We envision that 22:0 Lyso PC in combination with R848 can mount an anti-tumor immune response utilizing endogenous DCs. As observed in vitro, micellization of 22:0 Lyso PC using KP407 is necessary to hyperactivate DC. To optimize the amount of KP407 required for in vivo vaccinations of mice, varying percentages were used in subcutaneous injections. Mice were subcutaneously immunized with R848 in combination with 22:0 Lyso PC that was resuspended in KP407 at 10%, 15%, or 20%. When 15% KP407 was used, we observed the highest influx of DCs defined as CD11c+MHChigh in the dLN, indicating that KP407 at 15% is the optimal concentration to induce DC trafficking to the lymph nodes (FIG. 31). This initial proof of concept study helped optimize the vaccination protocol for subsequent work.
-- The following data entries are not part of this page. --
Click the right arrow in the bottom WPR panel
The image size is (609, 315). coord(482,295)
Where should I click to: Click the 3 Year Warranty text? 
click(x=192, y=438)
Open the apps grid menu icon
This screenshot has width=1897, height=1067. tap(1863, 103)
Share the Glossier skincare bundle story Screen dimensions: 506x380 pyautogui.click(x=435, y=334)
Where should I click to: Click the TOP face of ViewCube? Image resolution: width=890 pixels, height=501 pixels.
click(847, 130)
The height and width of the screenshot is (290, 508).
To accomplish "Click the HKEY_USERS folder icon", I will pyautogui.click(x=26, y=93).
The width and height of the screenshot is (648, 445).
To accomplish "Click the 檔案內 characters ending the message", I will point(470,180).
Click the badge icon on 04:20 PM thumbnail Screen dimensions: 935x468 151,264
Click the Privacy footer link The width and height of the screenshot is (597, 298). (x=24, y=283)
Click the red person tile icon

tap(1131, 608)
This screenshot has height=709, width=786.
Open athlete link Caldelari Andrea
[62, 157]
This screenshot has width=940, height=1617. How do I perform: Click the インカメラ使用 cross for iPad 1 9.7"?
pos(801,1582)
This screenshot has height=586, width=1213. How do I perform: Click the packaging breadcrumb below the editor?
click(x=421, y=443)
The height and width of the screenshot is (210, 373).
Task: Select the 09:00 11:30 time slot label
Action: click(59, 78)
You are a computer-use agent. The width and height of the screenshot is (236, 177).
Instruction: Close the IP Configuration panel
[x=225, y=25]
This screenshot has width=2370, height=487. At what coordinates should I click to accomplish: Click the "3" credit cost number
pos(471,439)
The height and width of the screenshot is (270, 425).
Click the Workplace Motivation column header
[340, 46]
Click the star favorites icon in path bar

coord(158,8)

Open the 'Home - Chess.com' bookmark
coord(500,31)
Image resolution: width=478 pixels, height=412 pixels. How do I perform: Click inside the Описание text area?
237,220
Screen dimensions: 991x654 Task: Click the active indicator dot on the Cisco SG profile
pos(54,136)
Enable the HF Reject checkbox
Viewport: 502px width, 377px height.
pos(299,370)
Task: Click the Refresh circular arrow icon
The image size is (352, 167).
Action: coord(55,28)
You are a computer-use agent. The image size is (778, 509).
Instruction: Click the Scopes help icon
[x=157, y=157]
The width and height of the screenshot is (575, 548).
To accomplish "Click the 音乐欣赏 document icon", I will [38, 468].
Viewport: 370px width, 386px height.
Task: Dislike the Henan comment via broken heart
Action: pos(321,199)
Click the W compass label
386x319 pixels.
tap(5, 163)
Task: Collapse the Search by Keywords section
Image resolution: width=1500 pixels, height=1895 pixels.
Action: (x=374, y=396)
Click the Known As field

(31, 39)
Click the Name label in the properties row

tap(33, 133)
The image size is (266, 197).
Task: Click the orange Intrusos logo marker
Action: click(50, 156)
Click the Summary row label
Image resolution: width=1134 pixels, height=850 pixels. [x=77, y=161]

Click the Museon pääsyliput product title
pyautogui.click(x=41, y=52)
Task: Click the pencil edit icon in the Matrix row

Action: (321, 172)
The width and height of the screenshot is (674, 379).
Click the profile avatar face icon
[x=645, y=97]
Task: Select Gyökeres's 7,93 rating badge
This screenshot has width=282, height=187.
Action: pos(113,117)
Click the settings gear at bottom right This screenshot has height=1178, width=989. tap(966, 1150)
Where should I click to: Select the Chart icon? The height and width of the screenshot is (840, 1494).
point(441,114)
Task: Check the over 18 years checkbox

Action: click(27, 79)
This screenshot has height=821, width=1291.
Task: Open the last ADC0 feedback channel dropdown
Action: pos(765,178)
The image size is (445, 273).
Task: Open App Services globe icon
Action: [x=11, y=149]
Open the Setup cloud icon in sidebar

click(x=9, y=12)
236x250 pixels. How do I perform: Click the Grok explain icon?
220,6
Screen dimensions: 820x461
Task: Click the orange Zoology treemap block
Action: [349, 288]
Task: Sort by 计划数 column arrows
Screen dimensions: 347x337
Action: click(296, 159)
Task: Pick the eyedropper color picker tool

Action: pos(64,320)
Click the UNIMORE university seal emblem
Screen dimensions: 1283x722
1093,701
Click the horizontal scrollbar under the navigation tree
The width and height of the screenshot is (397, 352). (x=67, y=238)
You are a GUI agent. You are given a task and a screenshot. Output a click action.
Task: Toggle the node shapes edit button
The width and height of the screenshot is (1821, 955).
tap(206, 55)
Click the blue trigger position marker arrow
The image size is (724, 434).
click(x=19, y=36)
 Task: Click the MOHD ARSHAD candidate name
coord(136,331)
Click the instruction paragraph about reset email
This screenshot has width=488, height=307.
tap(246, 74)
22:0 Lyso PC was then tested as a therapeutic tumor vaccine. Mice were inoculated subcutaneously on the left flank with B16-F10, a mouse melanoma tumor cell line. As a source of vaccine antigen, B16-F10 cell-derived whole tumor lysates (WTL) were used following 3-4 freeze/thaw cycles to release antigen from the tumor cells. To treat tumor-bearing mice, 7 days post tumor injection mice were immunized on the right flank with 80 ug of WTL in combination with 100 ug per mouse of R848, and 65 ug of 22:0 Lyso PC in KP407 (15%). Mice then received 2 boosts every 7 days. Unimmunized mice succumbed to tumor growth within 3 weeks of tumor inoculation. No significant benefit was observed when mice were vaccinated with tumor lysate combined with R848 or tumor lysate combine with R848 and 22:0 Lyso PC in PBS. In contrast, mice immunized with WTL and R848 in combination with 22:0 Lyso PC formulated with 15% KP407 survived longer (FIG. 32) and had delayed tumor growth kinetics (FIG. 33). This initial study indicates that 22:0 Lyso PC has hyperactivating effects on mouse DCs and can initiate a protective immune response against tumor challenge.